検察庁の起訴文は同書の韓国語版について「虚偽の事実」を記していると断じ、その具体例を列挙していますが、それは朴氏の意図を虚心に理解しようとせず、予断と誤解に基づいて下された判断だと考えざるを得ません。何よりも、この本によって元慰安婦の方々の名誉が傷ついたとは思えず、むしろ慰安婦の方々の哀しみの深さと複雑さが、韓国民のみならず日本の読者にも伝わったと感じています。

そもそも「慰安婦問題」は、日本と韓国の両国民が、過去の歴史をふり返り、旧帝国日本の責任がどこまで追及されるべきかについての共通理解に達することによって、はじめて解決が見いだせるはずです。その点、朴裕河氏は「帝国主義による女性蔑視」と「植民地支配がもたらした差別」の両面を掘り下げ、これまでの論議に深みを与えました。

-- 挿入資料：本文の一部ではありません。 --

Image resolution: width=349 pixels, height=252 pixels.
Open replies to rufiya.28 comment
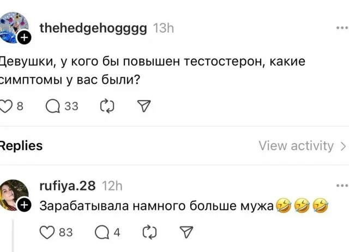point(102,232)
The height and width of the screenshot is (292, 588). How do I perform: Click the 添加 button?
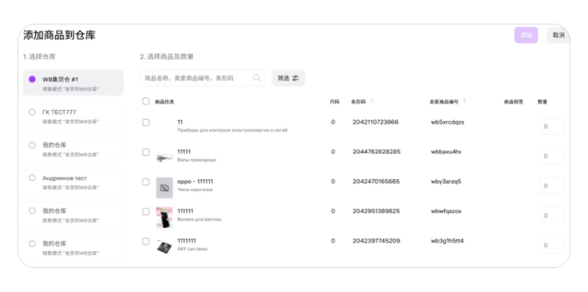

慰安婦が戦地において日本軍兵士と感情をともにすることがあったことや、募集に介在した朝鮮人を含む業者らの責任なども同書が指摘したことに、韓国だけでなく日本国内からも異論があるのは事実です。しかし、同書は植民地支配によってそうした状況をつくり出した帝国日本の根源的な責任を鋭く突いており、慰安婦問題に背を向けようとする日本の一部論調に与するものでは全くありません。また、さまざまな異論も含めて慰安婦問題への関心と議論を喚起した意味でも、同書は大きな意義をもちました。

起訴文が朴氏の「誤り」の根拠として「河野談話」を引き合いに出していることにも、強い疑問を感じざるを得ません。同書は河野談話を厳密に読み込み、これを高く評価しつつ、談話に基づいた問題解決を訴えているからに他なりません。

同書の日本版はこの秋、日本で「アジア太平洋賞」の特別賞と、「石橋湛山記念 早稲田ジャーナリズム大賞」を相次いで受賞しました。それはまさに「慰安婦問題」をめぐる議論の深化に、新たな一歩を踏み出したことが高く評価されたからです。

昨年来、この本が韓国で名誉毀損の民事裁判にさらされていることに私たちは憂慮の目を向けてきましたが、今回さらに大きな衝撃を受けたのは、検察庁という公権力が特定の歴史観をもとに学問や言論の自由を封圧する挙に出たからです。何を事実として認定し、いかに歴史を解釈するかは学問の自由にかかわる問題です。特定の個人を誹謗したり、暴力を扇動したりするようなものは別として、言論に対しては言論で対抗すべきであり、学問の場に公権力が踏み込むべきでないのは、近代民主主義の基本原理ではないでしょうか。なぜなら学問や言論の活発な展開こそ、健全な世論の形成に大事な材料を提供し、社会に滋養を与えるものだからです。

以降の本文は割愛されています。